Wie geht der Forenthread zum Umziehen eines RAID1 nach seinem letzten Satz weiter? Schreiben Sie ihn von dort aus fort.

> [Quellauszug]
————————
Ich kann nicht sagen, was Nvidia mit seinen RAIDs macht - aber wenn man eine RAID1 Platte von einem Intel-Controller nimmt, wird sie an einem anderen Controller als eigenständige erkannt. Sogar wenn man Matrix-RAID genutzt hat, klappt das mit dem ersten Verbund (wenn er RAID1 ist. Was irgendwie n bissl sinnlos ist, weil man ja eher den langsamen Teil für ein Backup-1 nutzt, aber wenigstens funktioniert es meinen Tests zu Folge).
Innerhalb von Intel kann man dann selbst mit RAID0 umziehen.


----------



## NCphalon (20. Februar 2011)

*AW: RAID 1 "umziehen" möglich?*

Eigentlich gibts ja auch bei Raid1 nix zu organisieren, es wird ja einfach auf beide Platten das selbe geschrieben, aber auf den Platten siehts ja so aus wie wenn die Platte die einzige im Sys wär...


----------



## ruyven_macaran (20. Februar 2011)

*AW: RAID 1 "umziehen" möglich?*

Es muss für den Controller aber nachvollziehbar sein, welche Platte wohin gehört. Zumindest Intel speichert diese Informationen auf der Platte (-> der Verbund bleibt auch bei Umstecken oder Boardwechsel intakt). Das hindert zwar andere Controller nicht daran, sie zu erkennen, aber es würde einen Intel-Controller daran hindern, fremde Platten wieder als RAID1 zu erkennen. Neueinrichtung wäre unumgänglich. Wobei ich gerade nicht weiß, ob man einen RAID1 ohne Datenverlust reinrichten kann. Technisch sollte es ja eigentlich möglich sein)
————————
> [Aufgeführtes Material]
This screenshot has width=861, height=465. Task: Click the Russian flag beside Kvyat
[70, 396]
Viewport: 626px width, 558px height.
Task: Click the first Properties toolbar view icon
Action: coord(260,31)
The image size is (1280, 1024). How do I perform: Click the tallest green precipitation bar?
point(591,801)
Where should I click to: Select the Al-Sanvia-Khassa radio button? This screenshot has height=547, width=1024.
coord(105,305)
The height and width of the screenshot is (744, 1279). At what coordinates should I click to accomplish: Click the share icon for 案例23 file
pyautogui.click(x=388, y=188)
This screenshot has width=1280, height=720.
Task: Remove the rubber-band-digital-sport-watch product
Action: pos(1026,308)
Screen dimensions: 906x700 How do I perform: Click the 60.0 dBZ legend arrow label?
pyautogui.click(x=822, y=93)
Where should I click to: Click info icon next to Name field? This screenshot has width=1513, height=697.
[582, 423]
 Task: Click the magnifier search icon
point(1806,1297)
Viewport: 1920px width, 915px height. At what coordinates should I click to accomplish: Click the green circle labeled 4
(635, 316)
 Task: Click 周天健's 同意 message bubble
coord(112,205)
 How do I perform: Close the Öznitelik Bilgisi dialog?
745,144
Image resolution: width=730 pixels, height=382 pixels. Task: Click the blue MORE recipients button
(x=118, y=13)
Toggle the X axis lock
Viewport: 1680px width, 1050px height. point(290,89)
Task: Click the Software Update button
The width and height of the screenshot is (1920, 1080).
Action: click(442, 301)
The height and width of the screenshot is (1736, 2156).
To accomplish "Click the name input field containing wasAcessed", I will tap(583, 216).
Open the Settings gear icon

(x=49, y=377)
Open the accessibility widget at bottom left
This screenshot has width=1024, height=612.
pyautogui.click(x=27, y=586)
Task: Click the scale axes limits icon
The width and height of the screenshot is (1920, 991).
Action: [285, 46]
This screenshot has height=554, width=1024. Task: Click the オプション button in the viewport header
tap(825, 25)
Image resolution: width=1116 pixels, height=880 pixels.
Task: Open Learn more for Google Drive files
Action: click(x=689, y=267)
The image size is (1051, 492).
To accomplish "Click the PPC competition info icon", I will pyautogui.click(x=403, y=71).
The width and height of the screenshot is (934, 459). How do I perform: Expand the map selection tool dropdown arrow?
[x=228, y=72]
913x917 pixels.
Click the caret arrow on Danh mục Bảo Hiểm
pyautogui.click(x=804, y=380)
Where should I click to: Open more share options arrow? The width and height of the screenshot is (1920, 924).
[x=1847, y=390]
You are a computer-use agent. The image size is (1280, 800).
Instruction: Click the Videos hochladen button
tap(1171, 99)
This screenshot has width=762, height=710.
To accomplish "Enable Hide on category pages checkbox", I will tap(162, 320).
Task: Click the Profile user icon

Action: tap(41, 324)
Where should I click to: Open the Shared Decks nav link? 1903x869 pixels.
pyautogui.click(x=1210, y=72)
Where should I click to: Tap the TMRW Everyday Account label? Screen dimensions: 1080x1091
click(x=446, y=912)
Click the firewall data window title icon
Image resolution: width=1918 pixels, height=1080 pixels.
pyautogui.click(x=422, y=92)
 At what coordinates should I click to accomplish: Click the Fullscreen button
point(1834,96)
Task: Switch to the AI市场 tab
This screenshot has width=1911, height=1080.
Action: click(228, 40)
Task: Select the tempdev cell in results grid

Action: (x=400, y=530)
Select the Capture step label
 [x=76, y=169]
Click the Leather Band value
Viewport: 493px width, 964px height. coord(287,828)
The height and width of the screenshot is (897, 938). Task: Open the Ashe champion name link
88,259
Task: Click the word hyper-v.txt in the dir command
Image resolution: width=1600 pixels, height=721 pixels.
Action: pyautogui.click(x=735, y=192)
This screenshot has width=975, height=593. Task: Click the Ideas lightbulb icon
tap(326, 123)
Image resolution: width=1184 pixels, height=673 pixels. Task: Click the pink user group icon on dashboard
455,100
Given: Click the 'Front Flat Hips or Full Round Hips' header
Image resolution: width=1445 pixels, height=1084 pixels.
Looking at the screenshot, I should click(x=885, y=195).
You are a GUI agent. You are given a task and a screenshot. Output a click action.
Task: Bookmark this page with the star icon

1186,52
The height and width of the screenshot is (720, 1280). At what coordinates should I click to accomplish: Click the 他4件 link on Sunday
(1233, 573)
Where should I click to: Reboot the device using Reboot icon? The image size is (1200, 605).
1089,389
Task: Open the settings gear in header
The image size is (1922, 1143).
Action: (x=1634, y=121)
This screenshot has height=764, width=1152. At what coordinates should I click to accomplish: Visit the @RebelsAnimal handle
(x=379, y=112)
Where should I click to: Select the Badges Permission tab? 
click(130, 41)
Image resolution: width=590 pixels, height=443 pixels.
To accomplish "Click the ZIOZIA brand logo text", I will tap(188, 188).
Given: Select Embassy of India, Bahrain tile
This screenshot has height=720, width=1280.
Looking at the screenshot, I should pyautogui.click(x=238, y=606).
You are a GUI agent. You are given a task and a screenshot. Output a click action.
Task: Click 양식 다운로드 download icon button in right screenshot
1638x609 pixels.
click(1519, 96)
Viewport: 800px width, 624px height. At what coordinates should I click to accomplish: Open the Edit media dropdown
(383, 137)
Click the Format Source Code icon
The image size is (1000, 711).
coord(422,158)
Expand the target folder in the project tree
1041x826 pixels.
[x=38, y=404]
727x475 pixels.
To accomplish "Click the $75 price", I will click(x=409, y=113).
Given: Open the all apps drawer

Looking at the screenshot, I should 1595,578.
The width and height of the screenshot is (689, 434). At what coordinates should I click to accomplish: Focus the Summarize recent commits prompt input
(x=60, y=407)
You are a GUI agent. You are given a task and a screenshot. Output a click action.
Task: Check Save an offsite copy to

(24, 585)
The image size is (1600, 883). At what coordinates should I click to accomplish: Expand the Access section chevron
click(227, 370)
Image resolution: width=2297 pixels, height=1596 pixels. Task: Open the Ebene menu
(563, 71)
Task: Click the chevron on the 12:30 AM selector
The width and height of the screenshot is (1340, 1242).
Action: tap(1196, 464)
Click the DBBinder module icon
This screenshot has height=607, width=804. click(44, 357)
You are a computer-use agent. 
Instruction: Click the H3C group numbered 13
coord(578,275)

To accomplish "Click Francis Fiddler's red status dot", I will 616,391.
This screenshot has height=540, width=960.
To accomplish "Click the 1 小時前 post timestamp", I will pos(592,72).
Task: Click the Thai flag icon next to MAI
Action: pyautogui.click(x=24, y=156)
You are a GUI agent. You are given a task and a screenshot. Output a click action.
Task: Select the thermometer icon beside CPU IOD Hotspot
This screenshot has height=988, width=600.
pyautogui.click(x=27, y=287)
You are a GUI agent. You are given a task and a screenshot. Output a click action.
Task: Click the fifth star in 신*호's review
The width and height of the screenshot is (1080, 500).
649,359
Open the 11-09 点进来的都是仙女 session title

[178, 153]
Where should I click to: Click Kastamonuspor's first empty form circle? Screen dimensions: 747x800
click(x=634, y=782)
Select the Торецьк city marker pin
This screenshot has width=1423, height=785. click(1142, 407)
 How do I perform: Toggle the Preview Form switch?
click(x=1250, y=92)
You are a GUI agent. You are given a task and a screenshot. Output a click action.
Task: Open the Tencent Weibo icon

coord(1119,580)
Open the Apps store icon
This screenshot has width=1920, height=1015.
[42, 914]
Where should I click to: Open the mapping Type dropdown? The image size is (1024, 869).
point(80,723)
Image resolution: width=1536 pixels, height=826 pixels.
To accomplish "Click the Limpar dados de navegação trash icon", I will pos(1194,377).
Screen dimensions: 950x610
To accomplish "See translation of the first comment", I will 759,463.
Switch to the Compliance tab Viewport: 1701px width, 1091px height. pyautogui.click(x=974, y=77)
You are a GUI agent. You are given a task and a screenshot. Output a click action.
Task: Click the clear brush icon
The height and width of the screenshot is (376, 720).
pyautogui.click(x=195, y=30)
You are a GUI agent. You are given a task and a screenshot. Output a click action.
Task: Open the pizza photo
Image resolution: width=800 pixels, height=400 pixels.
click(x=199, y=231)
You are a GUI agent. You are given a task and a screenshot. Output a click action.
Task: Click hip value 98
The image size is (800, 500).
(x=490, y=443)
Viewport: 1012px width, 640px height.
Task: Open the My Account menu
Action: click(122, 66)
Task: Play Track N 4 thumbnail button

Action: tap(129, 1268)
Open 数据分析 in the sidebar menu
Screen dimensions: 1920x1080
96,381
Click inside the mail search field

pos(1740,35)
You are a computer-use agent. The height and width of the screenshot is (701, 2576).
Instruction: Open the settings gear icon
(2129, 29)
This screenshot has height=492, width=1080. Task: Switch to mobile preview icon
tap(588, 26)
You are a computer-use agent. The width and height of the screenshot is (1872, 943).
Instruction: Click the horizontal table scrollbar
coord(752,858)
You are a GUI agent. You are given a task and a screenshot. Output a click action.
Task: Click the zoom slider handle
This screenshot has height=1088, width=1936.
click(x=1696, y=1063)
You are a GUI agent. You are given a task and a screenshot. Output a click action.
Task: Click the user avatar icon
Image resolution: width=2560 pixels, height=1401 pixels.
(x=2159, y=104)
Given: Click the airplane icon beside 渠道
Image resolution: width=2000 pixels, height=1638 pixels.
————————
> [Ausgabe]
----------



## NCphalon (20. Februar 2011)

*AW: RAID 1 "umziehen" möglich?*

Ja un mehr als Neueinrichtung muss ma ja auchnet verlangen. Vllt guckt er sich da auch einfach die FAT von beiden Platten an, sieht, dass alles schon da is, wo's sein soll und macht dann grad damit weiter.


----------



## ruyven_macaran (20. Februar 2011)

*AW: RAID 1 "umziehen" möglich?*

Ne FAT ist für den Controller ein x-beliebiger Haufen Daten, der auf seine Platte geschrieben wird. RAID setzt auf einem tieferen Level an.


----------



## grue (22. Februar 2011)

*AW: RAID 1 "umziehen" möglich?*

Wenn du auf Nummer Sicher gehen willst, brich den Spiegelsatz mit dem alten Controller auf, so daß du saubere Einzelplatten erhältst. Vorher DaSi, wenn die Daten nicht verloren gehen dürfen. Manche RAID-Controller zerstören bei jeder Änderung am RAID die Daten auf den Platten, weil sie die Platten quasi neu initialisieren.

Mit dem neuen Controller dann, wenn gewünscht, wieder Spiegelsatz erstellen oder die Platten als Einzelplatten verwenden.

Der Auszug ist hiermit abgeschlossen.